The required output is the line containing "You are a computer-use" followed by every line after it to the end of the listing, each written out exactly.

» **Exercise material**:

===============

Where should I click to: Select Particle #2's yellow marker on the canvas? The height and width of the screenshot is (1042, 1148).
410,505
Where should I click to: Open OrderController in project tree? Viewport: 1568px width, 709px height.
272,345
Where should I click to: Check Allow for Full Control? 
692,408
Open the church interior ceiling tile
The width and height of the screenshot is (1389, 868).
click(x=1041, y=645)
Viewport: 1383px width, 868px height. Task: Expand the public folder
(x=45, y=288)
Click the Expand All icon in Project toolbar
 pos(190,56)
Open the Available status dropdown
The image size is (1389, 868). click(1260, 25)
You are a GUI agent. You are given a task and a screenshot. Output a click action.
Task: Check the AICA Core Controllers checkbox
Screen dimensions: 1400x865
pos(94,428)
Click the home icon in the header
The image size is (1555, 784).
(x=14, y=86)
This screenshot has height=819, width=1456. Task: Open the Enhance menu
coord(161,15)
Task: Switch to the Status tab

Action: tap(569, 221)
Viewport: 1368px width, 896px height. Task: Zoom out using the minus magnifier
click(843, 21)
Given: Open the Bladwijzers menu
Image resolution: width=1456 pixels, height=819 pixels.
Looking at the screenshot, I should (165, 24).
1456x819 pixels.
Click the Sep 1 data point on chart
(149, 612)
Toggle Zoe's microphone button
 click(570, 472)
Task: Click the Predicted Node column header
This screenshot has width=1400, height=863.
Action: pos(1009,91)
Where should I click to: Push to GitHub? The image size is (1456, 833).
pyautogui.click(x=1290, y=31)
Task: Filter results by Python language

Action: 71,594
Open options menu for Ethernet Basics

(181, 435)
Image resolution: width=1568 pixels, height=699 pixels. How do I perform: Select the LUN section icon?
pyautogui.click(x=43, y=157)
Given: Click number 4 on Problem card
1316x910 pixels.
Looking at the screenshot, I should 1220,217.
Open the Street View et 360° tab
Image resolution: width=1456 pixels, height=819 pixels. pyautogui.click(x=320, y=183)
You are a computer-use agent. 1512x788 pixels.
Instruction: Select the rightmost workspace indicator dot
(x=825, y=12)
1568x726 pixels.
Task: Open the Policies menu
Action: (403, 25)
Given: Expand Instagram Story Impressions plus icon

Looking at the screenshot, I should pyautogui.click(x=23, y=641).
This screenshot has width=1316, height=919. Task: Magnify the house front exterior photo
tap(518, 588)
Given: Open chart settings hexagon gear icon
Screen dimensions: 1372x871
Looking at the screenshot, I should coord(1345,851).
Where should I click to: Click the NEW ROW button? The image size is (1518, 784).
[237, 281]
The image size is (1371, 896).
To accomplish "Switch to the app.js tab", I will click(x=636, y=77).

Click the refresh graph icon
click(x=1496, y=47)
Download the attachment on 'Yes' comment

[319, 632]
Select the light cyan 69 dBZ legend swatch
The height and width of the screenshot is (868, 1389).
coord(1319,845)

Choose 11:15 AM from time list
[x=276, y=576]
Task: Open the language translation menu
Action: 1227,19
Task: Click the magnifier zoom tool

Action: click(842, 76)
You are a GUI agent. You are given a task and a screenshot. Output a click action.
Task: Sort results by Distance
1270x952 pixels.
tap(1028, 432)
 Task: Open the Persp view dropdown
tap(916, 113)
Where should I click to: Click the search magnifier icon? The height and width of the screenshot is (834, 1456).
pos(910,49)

===============

» **Exercise result**:
You are a computer-use agent. 1512x788 pixels.
Instruction: Select the rightmost workspace indicator dot
(x=825, y=12)
1568x726 pixels.
Task: Open the Policies menu
Action: (403, 25)
Given: Expand Instagram Story Impressions plus icon

Looking at the screenshot, I should pyautogui.click(x=23, y=641).
This screenshot has width=1316, height=919. Task: Magnify the house front exterior photo
tap(518, 588)
Given: Open chart settings hexagon gear icon
Screen dimensions: 1372x871
Looking at the screenshot, I should coord(1345,851).
Where should I click to: Click the NEW ROW button? The image size is (1518, 784).
[237, 281]
The image size is (1371, 896).
To accomplish "Switch to the app.js tab", I will click(x=636, y=77).

Click the refresh graph icon
click(x=1496, y=47)
Download the attachment on 'Yes' comment

[319, 632]
Select the light cyan 69 dBZ legend swatch
The height and width of the screenshot is (868, 1389).
coord(1319,845)

Choose 11:15 AM from time list
[x=276, y=576]
Task: Open the language translation menu
Action: 1227,19
Task: Click the magnifier zoom tool

Action: click(842, 76)
You are a GUI agent. You are given a task and a screenshot. Output a click action.
Task: Sort results by Distance
1270x952 pixels.
tap(1028, 432)
 Task: Open the Persp view dropdown
tap(916, 113)
Where should I click to: Click the search magnifier icon? The height and width of the screenshot is (834, 1456).
pos(910,49)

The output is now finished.